**DATA UNDER STUDY:**
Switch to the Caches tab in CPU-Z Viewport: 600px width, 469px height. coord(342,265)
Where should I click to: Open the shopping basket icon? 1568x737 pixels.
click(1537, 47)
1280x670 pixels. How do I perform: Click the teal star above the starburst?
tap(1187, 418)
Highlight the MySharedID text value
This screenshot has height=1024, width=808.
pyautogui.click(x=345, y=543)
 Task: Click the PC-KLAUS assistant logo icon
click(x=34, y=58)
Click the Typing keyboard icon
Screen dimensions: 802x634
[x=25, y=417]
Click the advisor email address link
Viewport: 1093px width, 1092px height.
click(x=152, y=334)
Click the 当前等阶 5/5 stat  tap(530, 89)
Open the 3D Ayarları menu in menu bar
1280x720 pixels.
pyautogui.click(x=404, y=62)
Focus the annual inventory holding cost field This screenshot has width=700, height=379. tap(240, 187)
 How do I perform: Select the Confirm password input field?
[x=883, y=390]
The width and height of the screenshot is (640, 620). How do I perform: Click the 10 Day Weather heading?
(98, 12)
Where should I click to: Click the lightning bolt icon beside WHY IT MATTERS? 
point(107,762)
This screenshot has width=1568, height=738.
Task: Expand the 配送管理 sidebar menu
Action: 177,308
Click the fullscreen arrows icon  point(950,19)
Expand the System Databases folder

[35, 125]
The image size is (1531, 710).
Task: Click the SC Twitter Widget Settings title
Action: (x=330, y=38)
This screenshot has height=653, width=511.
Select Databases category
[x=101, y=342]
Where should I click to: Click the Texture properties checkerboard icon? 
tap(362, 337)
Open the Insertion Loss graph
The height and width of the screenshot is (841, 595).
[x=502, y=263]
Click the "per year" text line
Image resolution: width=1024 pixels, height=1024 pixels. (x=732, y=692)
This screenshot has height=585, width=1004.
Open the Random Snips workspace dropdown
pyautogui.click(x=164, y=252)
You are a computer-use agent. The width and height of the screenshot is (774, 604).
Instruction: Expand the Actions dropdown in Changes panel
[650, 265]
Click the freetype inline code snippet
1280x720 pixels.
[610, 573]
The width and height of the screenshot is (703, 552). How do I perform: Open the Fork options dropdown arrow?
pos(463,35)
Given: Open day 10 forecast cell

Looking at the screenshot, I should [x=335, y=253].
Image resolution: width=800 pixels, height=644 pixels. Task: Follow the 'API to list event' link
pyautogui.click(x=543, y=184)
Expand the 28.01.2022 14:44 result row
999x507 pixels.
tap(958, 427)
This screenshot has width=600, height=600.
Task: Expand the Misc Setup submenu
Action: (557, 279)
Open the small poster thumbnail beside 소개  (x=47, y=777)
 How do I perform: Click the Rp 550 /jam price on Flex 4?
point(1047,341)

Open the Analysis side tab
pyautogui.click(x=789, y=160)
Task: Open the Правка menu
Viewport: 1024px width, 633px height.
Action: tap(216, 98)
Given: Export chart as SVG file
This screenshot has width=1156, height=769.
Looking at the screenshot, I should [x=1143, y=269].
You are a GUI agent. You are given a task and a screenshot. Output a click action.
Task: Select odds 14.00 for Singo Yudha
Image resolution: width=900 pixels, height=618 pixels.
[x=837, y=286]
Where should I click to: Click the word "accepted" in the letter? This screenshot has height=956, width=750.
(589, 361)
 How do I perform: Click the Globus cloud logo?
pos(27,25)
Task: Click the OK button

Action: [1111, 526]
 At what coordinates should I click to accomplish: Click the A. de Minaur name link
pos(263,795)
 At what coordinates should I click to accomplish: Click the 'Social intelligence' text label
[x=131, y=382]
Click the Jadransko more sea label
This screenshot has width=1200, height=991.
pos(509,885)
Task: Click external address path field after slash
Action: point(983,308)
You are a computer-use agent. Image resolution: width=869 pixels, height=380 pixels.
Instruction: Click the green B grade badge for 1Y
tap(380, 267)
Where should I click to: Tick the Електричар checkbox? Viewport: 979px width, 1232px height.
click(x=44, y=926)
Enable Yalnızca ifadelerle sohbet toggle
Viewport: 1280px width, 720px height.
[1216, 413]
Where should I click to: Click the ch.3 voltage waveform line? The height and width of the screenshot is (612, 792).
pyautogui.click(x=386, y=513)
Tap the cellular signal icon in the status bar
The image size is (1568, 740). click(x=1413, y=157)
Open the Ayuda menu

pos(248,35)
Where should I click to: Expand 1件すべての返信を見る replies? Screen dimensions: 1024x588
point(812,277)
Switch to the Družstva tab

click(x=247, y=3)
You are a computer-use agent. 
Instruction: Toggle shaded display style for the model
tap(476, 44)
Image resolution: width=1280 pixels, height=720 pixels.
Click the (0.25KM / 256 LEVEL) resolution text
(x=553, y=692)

**BRIEF:**
Would you repeat all of the data above, word for word?

**RESPONSE BELOW:**
Switch to the Caches tab in CPU-Z Viewport: 600px width, 469px height. coord(342,265)
Where should I click to: Open the shopping basket icon? 1568x737 pixels.
click(1537, 47)
1280x670 pixels. How do I perform: Click the teal star above the starburst?
tap(1187, 418)
Highlight the MySharedID text value
This screenshot has height=1024, width=808.
pyautogui.click(x=345, y=543)
 Task: Click the PC-KLAUS assistant logo icon
click(x=34, y=58)
Click the Typing keyboard icon
Screen dimensions: 802x634
[x=25, y=417]
Click the advisor email address link
Viewport: 1093px width, 1092px height.
click(x=152, y=334)
Click the 当前等阶 5/5 stat  tap(530, 89)
Open the 3D Ayarları menu in menu bar
1280x720 pixels.
pyautogui.click(x=404, y=62)
Focus the annual inventory holding cost field This screenshot has width=700, height=379. tap(240, 187)
 How do I perform: Select the Confirm password input field?
[x=883, y=390]
The width and height of the screenshot is (640, 620). How do I perform: Click the 10 Day Weather heading?
(98, 12)
Where should I click to: Click the lightning bolt icon beside WHY IT MATTERS? 
point(107,762)
This screenshot has width=1568, height=738.
Task: Expand the 配送管理 sidebar menu
Action: 177,308
Click the fullscreen arrows icon  point(950,19)
Expand the System Databases folder

[35, 125]
The image size is (1531, 710).
Task: Click the SC Twitter Widget Settings title
Action: (x=330, y=38)
This screenshot has height=653, width=511.
Select Databases category
[x=101, y=342]
Where should I click to: Click the Texture properties checkerboard icon? 
tap(362, 337)
Open the Insertion Loss graph
The height and width of the screenshot is (841, 595).
[x=502, y=263]
Click the "per year" text line
Image resolution: width=1024 pixels, height=1024 pixels. (x=732, y=692)
This screenshot has height=585, width=1004.
Open the Random Snips workspace dropdown
pyautogui.click(x=164, y=252)
You are a computer-use agent. The width and height of the screenshot is (774, 604).
Instruction: Expand the Actions dropdown in Changes panel
[650, 265]
Click the freetype inline code snippet
1280x720 pixels.
[610, 573]
The width and height of the screenshot is (703, 552). How do I perform: Open the Fork options dropdown arrow?
pos(463,35)
Given: Open day 10 forecast cell

Looking at the screenshot, I should [x=335, y=253].
Image resolution: width=800 pixels, height=644 pixels. Task: Follow the 'API to list event' link
pyautogui.click(x=543, y=184)
Expand the 28.01.2022 14:44 result row
999x507 pixels.
tap(958, 427)
This screenshot has width=600, height=600.
Task: Expand the Misc Setup submenu
Action: (557, 279)
Open the small poster thumbnail beside 소개  (x=47, y=777)
 How do I perform: Click the Rp 550 /jam price on Flex 4?
point(1047,341)

Open the Analysis side tab
pyautogui.click(x=789, y=160)
Task: Open the Правка menu
Viewport: 1024px width, 633px height.
Action: tap(216, 98)
Given: Export chart as SVG file
This screenshot has width=1156, height=769.
Looking at the screenshot, I should [x=1143, y=269].
You are a GUI agent. You are given a task and a screenshot. Output a click action.
Task: Select odds 14.00 for Singo Yudha
Image resolution: width=900 pixels, height=618 pixels.
[x=837, y=286]
Where should I click to: Click the word "accepted" in the letter? This screenshot has height=956, width=750.
(589, 361)
 How do I perform: Click the Globus cloud logo?
pos(27,25)
Task: Click the OK button

Action: [1111, 526]
 At what coordinates should I click to accomplish: Click the A. de Minaur name link
pos(263,795)
 At what coordinates should I click to accomplish: Click the 'Social intelligence' text label
[x=131, y=382]
Click the Jadransko more sea label
This screenshot has width=1200, height=991.
pos(509,885)
Task: Click external address path field after slash
Action: point(983,308)
You are a computer-use agent. Image resolution: width=869 pixels, height=380 pixels.
Instruction: Click the green B grade badge for 1Y
tap(380, 267)
Where should I click to: Tick the Електричар checkbox? Viewport: 979px width, 1232px height.
click(x=44, y=926)
Enable Yalnızca ifadelerle sohbet toggle
Viewport: 1280px width, 720px height.
[1216, 413]
Where should I click to: Click the ch.3 voltage waveform line? The height and width of the screenshot is (612, 792).
pyautogui.click(x=386, y=513)
Tap the cellular signal icon in the status bar
The image size is (1568, 740). click(x=1413, y=157)
Open the Ayuda menu

pos(248,35)
Where should I click to: Expand 1件すべての返信を見る replies? Screen dimensions: 1024x588
point(812,277)
Switch to the Družstva tab

click(x=247, y=3)
You are a computer-use agent. 
Instruction: Toggle shaded display style for the model
tap(476, 44)
Image resolution: width=1280 pixels, height=720 pixels.
Click the (0.25KM / 256 LEVEL) resolution text
(x=553, y=692)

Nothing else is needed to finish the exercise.